**EXCERPT TO READ**
===============
Justices in a May 12 order amended Rule 6.1 of the Rules for Admission to the bar and the Discipline of Attorneys, regarding the issuance of temporary licenses to practice law in Indiana.

Rule 6.1 is intended to permit attorneys admitted in other states who have applications pending in Indiana to start working immediately in offices that serve the community and where the need is great, according to Indiana Supreme Court Chief Public Information Officer Kathryn Dolan.

“It poses a hardship for these offices if they have to wait for several months while an attorney’s application for admission is pending,” Dolan said in an email to Indiana Lawyer.

Section 1 of the newly amended rule states that a person admitted to the bar in another state who is in good standing and has no pending disciplinary proceedings in each state of admission may be granted a temporary license to practice law in Indiana “if the person has applied for admission to the Indiana bar, either on examination or on foreign license” and meets at least one of several qualifications.
===============
**INFORMATION SHOWN**

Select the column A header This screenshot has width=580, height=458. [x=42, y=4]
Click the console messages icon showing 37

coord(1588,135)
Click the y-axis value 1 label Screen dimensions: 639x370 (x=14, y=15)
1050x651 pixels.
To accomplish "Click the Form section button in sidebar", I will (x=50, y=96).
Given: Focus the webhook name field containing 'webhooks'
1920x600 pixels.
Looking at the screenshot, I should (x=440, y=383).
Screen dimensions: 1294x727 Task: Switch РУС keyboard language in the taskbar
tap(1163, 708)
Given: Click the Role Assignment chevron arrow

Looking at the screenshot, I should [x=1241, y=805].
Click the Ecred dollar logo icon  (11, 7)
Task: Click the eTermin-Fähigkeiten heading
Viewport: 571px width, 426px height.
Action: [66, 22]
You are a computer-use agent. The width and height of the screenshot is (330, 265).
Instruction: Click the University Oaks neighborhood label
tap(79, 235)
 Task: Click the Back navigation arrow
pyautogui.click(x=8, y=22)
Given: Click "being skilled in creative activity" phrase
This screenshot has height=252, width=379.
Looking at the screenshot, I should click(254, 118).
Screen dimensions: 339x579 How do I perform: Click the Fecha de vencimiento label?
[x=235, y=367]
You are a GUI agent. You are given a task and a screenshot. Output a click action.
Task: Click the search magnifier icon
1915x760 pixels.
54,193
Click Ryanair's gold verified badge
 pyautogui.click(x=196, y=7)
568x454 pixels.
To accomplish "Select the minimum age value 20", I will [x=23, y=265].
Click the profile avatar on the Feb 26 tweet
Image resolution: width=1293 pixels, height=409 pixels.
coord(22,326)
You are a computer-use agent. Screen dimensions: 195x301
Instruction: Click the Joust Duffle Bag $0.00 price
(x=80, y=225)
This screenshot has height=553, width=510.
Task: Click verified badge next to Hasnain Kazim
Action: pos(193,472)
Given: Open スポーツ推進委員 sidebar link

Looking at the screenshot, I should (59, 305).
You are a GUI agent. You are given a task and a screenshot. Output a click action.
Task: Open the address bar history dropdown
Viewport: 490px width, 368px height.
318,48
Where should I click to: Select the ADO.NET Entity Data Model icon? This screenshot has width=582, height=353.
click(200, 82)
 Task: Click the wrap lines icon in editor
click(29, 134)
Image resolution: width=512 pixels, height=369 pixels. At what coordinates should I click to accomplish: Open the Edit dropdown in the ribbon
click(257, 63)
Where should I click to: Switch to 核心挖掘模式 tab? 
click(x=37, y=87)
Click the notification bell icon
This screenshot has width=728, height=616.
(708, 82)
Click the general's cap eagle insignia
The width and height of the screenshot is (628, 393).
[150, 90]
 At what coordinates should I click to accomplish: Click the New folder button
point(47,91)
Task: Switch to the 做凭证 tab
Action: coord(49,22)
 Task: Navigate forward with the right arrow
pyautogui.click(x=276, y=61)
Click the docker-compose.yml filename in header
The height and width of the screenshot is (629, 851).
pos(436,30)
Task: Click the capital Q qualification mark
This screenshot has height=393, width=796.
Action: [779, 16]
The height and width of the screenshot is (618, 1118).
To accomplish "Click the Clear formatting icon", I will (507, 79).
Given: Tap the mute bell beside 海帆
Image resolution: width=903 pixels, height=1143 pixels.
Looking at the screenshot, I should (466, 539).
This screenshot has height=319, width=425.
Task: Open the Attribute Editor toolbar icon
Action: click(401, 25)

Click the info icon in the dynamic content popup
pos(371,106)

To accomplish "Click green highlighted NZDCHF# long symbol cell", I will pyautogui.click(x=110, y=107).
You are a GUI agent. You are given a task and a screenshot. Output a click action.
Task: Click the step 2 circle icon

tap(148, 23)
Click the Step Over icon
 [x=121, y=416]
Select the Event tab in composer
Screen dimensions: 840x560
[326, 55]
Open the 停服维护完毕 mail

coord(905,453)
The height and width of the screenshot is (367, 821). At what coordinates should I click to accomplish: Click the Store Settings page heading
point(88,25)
===============
**WHAT YOU HAVE TO DO**
Proceed with the article on Indiana's amended Rule 6.1 for temporary law licenses, starting right after its last sentence.

**RESULT**
The amended qualifications now include being employed full-time as an attorney for the Indiana Department of Child Services providing litigation services in child welfare cases, or being employed full-time as a deputy prosecutor.

Additionally, attorneys authorized to practice under Rule 6.1 — now including those who work for DCS or a prosecutor’s office — should not perform other legal services except as provided under Section 1 and should not request compensation for services except for their salary provided by their respective employers.

Amendments made by the high court went into effect immediately, according to the order signed by Indiana Chief Justice Loretta Rush.